No To Lace Please

November 5, 2008

Trade-offs

Filed under: Thoughts — antitheticalmom @ 2:29 am

This is not a post on pregnancy nor motherhood. This is rather personal. Actually, this is a ranting about work. I think I have a twisted understanding of it.

I have been here in this office for a little over a year now. I have two main bosses, the Director and the Supervisor. For the past year, the Director has been gone for 3/4ths of the year. So I have only been reporting to my Supervisor for most of the time. Now, the Director is back. There are certain things I want to say to her face that I already told my Supervisor before.

I can’t believe I have to repeat the same speech again.

I have been accused of tardiness, lack of discipline, and unreliability. I am itching to really answer those things. But I do not want to sound defensive during my evaluation so I kept my mouth shut.

So let me address it here, in this blog. Maybe I can see for myself whether my arguments are sound before I air it out to my boss.

Regarding the tardiness… I am inherently lazy. Especially when I do not know what’s my purpose of going or doing anything.

Anyway, there is a physical and medical explanation to that. I suffered from severe hyperthyroidism when I got out of college. Years of medication and treatment could only stabilize me. It cannot return the stamina I once had in college.

PROBLEMS AND TASKS
**a)** In the blog post about work, what illness did the writer suffer from after college?
**b)** Pick up the blog post about work where it ends and carry it forward.
The rows that follow are separate material, unrelated to the blog post.

INFORMATION PROVIDED
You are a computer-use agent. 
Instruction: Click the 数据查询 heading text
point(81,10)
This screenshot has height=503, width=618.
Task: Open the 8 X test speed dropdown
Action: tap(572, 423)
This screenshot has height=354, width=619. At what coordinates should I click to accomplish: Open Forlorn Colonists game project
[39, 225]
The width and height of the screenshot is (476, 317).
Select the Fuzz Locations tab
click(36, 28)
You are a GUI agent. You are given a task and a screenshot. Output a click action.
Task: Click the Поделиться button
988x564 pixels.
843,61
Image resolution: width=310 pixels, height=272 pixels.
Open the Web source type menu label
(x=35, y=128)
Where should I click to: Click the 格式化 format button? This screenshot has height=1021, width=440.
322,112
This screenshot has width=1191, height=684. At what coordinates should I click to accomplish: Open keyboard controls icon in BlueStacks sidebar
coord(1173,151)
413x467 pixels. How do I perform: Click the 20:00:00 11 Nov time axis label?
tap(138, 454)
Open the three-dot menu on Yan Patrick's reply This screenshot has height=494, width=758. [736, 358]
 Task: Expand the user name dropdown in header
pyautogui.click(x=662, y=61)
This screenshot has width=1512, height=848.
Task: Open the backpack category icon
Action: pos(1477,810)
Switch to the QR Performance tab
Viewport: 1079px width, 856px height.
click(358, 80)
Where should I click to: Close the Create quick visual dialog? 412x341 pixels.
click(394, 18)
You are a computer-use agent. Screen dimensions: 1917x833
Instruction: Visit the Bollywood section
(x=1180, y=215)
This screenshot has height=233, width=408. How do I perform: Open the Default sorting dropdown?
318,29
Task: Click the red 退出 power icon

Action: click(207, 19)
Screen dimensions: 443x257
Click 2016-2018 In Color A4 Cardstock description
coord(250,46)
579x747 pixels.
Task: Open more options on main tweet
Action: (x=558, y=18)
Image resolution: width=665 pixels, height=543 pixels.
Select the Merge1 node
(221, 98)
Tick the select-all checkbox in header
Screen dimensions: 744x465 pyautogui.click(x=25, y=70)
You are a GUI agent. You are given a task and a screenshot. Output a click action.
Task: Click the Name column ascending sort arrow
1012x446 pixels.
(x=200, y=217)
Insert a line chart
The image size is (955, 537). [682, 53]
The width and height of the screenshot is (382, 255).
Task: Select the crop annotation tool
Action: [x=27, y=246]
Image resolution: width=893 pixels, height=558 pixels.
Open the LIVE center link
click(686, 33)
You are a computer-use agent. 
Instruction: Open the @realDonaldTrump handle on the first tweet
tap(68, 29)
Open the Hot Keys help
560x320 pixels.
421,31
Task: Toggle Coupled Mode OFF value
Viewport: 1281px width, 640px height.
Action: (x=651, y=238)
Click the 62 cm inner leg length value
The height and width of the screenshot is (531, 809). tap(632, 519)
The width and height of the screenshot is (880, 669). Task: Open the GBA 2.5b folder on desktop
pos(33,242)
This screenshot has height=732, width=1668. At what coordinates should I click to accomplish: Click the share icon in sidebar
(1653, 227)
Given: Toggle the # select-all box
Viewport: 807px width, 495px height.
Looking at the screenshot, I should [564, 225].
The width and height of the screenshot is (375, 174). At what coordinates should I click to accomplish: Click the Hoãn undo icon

LIST OF ANSWERS
**a)** Severe hyperthyroidism.

**b)**
In general, I can work steadily on bursts (like two weeks or even a month), but I need to insert the periodic rest (like halfdays or two hour lateness) to keep me giong). And when the work is done, I need to take time off for about a week just to recover. I am only 25, but gone were the days when I can shrug off a long week on one Sunday.

I had two choices, take a stable 8-5 job that does not require much from me or take the job like mine which mentally stimulates me but will physically cost me. I chose the latter because the first one is not for me even if I tried.

I know that if I went to work for the big guns and big payers, they will expect me to produce non-stop at a regular time. It is an arrangement that I know that I can do for some time especially if I am paid a lot but I know I will not be able to sustain in the long-run without taking a toll on my body. So I consciously chose to work for a low-paying government agency constrained to hire contractual workers only on a non-employee-employer relationship so that I get to do the projects I wanted to work on while I will be earning enough to pay for myself but I can afford my time offs.

That is why I get pissed everytime people bug me about my tardiness.

I made a conscious choice to forego paid maternity leaves, sick leaves, vacation leaves, and health benefits. But these assholes would insist that I report to work 9-6 everyday even if I let them deduct my tardiness from my salary. Even worse, I will be threatened with bad-mouthing to my future bosses becauseĀ  of it. Fuck.

I am not (nor are my uberly admirable officemates) a regular employee then why should they insist on measuring performance like I am one?

The second thing that ticks me off is the claim of unreliability.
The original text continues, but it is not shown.